- Problem to solve
Quote the entries below from the line with "You are a computer-use agent. Screen" through the line with "Task: Click the 現在のかごの中 panel header", both ends included, and only those lines.
START The input
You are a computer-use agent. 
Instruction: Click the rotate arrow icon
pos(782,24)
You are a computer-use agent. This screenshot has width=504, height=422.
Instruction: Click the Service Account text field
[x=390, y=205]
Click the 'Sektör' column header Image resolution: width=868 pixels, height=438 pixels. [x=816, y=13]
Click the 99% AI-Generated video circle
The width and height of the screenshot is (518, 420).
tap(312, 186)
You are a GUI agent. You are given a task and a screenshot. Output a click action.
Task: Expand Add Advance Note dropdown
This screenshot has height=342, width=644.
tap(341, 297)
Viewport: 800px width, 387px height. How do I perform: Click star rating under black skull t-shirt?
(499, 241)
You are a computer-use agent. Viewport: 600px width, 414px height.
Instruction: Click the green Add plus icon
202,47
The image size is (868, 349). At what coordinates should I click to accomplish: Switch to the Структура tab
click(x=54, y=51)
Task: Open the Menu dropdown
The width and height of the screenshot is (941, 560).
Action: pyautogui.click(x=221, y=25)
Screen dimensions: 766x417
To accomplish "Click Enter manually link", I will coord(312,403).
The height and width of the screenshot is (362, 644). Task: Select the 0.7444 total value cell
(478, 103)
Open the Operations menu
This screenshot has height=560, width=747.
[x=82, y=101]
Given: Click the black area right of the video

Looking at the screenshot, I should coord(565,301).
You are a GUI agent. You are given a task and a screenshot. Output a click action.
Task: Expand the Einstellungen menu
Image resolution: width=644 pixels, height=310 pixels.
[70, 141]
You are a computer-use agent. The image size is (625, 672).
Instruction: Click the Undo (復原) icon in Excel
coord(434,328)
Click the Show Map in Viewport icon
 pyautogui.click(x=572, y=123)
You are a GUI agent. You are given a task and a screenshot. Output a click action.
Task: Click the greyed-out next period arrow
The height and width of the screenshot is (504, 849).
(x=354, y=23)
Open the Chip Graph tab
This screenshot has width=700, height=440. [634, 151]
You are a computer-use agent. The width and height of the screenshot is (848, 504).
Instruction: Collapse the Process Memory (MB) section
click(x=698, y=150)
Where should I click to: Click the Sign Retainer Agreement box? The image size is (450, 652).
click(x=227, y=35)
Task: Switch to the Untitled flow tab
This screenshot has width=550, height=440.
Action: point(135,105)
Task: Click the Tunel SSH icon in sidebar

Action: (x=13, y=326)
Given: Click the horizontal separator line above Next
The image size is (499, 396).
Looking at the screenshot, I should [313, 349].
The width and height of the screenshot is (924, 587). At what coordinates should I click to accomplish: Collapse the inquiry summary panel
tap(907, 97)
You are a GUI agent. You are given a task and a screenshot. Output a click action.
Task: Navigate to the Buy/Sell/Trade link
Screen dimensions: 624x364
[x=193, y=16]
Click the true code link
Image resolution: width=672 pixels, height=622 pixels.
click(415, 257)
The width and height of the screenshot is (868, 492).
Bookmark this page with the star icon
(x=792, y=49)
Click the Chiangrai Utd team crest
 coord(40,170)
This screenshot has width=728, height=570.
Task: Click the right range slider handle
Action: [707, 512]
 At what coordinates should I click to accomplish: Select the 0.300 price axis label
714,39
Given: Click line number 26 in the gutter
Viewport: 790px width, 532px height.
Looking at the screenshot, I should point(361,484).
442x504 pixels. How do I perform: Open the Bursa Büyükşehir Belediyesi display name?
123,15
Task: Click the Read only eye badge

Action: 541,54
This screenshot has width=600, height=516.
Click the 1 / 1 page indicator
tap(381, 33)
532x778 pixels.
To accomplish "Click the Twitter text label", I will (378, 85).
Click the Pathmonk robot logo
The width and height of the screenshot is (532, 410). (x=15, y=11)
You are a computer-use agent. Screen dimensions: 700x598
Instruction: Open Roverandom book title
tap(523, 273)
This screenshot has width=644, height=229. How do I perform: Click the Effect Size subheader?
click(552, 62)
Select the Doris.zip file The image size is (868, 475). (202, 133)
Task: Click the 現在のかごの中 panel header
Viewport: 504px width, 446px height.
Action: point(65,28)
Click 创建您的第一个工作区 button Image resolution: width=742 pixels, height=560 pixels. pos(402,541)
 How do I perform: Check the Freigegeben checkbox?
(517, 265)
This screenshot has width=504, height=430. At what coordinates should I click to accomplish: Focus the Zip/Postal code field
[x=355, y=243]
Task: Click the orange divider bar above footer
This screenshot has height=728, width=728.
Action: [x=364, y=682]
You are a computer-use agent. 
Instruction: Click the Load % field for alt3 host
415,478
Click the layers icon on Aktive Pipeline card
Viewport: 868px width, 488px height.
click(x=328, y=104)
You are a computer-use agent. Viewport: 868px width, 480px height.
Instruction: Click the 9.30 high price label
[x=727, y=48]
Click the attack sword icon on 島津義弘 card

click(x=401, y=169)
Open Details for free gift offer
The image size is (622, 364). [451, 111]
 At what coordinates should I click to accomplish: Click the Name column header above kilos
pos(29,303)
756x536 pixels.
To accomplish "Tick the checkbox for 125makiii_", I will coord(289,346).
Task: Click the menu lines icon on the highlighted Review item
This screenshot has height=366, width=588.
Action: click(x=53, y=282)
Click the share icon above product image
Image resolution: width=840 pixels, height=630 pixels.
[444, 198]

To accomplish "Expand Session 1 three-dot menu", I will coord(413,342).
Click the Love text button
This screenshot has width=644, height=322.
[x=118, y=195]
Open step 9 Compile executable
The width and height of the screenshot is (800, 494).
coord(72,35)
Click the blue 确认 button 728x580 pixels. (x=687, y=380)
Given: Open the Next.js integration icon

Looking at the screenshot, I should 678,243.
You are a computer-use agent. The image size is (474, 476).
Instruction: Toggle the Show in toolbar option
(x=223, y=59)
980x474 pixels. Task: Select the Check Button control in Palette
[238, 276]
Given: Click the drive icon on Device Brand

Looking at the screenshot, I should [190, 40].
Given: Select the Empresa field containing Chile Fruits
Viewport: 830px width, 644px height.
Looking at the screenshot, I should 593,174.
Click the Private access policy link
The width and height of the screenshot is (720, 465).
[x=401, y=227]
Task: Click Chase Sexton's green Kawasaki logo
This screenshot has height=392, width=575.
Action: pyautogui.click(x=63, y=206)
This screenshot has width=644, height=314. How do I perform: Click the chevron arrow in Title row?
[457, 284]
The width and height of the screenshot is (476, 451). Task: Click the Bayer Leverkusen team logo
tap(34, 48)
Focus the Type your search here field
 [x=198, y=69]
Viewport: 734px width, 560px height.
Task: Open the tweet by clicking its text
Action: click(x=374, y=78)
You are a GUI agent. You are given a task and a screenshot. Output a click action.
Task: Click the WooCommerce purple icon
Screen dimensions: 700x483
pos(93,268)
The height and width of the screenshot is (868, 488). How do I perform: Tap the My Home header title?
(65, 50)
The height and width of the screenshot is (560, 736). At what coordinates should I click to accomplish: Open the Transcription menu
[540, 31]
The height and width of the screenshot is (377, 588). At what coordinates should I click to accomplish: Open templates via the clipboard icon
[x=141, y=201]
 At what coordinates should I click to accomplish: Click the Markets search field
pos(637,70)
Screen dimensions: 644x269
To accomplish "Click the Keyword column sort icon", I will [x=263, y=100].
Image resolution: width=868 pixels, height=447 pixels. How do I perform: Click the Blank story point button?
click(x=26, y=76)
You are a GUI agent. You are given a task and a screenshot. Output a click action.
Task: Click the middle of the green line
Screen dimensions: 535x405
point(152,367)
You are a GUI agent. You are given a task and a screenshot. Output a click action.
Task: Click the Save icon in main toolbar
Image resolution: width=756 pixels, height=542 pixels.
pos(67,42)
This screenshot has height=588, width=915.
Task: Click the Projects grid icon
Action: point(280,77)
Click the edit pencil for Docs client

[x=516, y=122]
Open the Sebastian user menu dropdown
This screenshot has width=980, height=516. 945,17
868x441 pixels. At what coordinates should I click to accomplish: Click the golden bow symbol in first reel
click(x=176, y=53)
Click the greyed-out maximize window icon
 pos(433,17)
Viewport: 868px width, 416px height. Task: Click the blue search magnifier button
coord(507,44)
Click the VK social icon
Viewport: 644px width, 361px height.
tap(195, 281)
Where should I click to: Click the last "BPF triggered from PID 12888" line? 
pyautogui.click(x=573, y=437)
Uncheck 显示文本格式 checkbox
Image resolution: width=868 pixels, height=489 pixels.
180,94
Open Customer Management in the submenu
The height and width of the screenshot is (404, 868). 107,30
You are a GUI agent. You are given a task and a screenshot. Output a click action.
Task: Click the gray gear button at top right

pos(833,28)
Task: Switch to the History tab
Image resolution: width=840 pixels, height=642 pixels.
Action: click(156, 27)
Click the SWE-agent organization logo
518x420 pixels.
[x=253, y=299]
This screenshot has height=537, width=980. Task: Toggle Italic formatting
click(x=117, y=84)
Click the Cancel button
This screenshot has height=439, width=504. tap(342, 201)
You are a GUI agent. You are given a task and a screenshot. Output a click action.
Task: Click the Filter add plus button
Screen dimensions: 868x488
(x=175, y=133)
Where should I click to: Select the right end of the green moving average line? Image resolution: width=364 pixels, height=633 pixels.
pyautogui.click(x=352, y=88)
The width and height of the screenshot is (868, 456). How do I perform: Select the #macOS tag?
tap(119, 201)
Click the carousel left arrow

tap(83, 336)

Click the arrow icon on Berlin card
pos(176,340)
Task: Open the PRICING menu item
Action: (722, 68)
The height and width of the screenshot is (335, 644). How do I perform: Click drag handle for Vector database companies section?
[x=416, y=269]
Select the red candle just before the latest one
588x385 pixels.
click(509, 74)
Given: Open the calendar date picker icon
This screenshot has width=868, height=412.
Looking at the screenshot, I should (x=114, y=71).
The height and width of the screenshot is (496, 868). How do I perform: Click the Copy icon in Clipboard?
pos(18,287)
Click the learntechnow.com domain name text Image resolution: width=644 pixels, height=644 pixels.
END The input
- Task output
You are a computer-use agent. Screen dimensions: 700x598
Instruction: Open Roverandom book title
tap(523, 273)
This screenshot has width=644, height=229. How do I perform: Click the Effect Size subheader?
click(552, 62)
Select the Doris.zip file The image size is (868, 475). (202, 133)
Task: Click the 現在のかごの中 panel header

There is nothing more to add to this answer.